Here is a list of all the postings Robert Atkinson 2 has made in our forums. Click on a thread name to jump to the thread.

Thread: wiring
15/06/2020 12:47:16

There are various versions of "SX2". For starters what motor type, brushed or brushless, does your mill have?

If you don't have athe skills to work it out for yourself, unless you can find someone who has fitted the exact same tacho to the exact same mill you would be better of using the hall and magnet supplied.

Robert G8RPI.

Thread: Generating force to cap beer bottle
14/06/2020 17:04:41

I missed Jed's post as it crossed with mine.
Windscreen wiper motors are reversible electrically but typicall the thrust bearings are only set up for one way running. This is not an issue if you were backing off after capping as ther is no load. However with a wiper motors crank output and a spring you don't have to reverse it, just let it run through a rotation on the parking switch. The spring beween wiper crank and capping lever will let it run pat after the cap is on and capping lever has stopped. The existing spring in the manual capper will lift the lever.
Get an older motor from a scrappy. Ask them which ones they arn't asked for. Those will be cheaper and reliable.

Robert G8RPI.

Thread: 3 Phase in a Model Engineers workshop
14/06/2020 09:11:06

If the isolator is tripping as you say " The isolator for the mill is a Telemecanique and is the one I used in Oxford. As it is the trip on this isolator that keeps tripping " and is the blue/grey bok on the wall (left side) I suspec that it is mis-wired. Many have a 240V coil and require a connection between one phase and neutral.

There are a few possibilities for mis-wiring. Common ones are:
Connecting coil beween phases insead of phase to neutral.
The phase the coil is connected to is not a true phase. This is less of a problem with the idler motor converter you have, but try connecting the contactor coil supply to a different phase. Note that the mis-wire could be in a number of locations.

There is also a posibility that the mill has failed electrically in storage. Possible causes are damp and rodent or insect activity. Do you have a multimeter and a insulation tester ("megger"? If so check the phase to pase resistance of the motor windings and phase to ground for motor and wiring.

Robert G8RPI.

p.s. I looked at Transwave's information on converters and was surprised how biased it was.

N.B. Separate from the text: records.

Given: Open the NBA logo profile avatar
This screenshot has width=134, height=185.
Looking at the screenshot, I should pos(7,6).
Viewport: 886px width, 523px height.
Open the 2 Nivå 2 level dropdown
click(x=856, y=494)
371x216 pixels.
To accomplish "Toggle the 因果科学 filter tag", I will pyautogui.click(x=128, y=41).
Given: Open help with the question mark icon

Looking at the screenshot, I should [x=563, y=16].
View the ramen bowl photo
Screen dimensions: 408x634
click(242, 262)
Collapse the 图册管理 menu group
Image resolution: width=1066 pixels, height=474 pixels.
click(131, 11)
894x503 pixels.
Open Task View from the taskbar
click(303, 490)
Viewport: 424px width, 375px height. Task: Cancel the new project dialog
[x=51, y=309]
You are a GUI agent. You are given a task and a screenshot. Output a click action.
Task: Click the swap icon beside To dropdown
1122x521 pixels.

Thread: Generating force to cap beer bottle
13/06/2020 15:56:50

American "screw-top" beer bottlles are really "twist-off". They are still crown caps like traditional bottles and put on the same way. The difference is in the neck of the bottle.

Robert G8RPI.

13/06/2020 10:41:38

I'd go for off the shelf bottle cappping machine, windscreen wiper motor and a spring. Have a number of spring attachment points on the lever to change applied force.
You can even use the park switch on the motor to run a single cycle everytime you press a foot switch. Most will give a choice of speed too.

Robert G8RPI

Edited By Robert Atkinson 2 on 13/06/2020 10:42:31

Thread: Compressor inspection
10/06/2020 19:51:28

The 250 Bar/liter limit is not to do with how long it takes to empty, it's an energy limit. Less energy means less damage if it fails. Steam has no lower limit becaue of the additional heat energy and the possibility of superheated water being present which releases even more energy as it boils when the pressure is released. Google BLEVE (boling liquid expanding vapour explosion)

Robert G8RPI.

09/06/2020 22:12:45
Posted by mgnbuk on 09/06/2020 09:43:07:

Our compressed air installations at work have to be inspected annually - including a 50 litre Clarke portable compressor. There is a calculation - system volume x working pressure in Bar IIRC - and inspection is mandatory in a working environment if the calculation result exceeds a certain number. The 50 litre receiver 8 Bar Clarke compressor exceeded the number & had to be inspected.


Nigel B.

The regulations on pressure equipment at work apply when the product of pressure and volume exceeds 250 Bar Litres. So a 250litre receiver has to be inspected if it operates at more than 1 bar at 10 Bar (~150PSI) 25 litres an above have to be inspected.
There are a couple of notable exceptions, no test mandated below 1 Bar (gauge i.e differential to local ambient) regardless of volume and all steam equipment has to be inspected regardless of volume.

Robert G8RPI

Thread: How to glue plastics
07/06/2020 18:47:46

There is no point guessing what the plastic is you need to have a better idea. Looking at the photo I think Polyethylene is unlikely to be the material, it is too soft to make a ridid wheel lik the one shown. A couple of quick checks could be carried out on a sample (one of the remaining teeth would do). First is to try disolving it in an aggresive solvent like acetone (nail varnish remover if you don't have the pure kind). If it softens or dissolves it's unlikey to be PE, PVC or polypropylene and can for your application be glued with epoxy, just abrade the surfcae well.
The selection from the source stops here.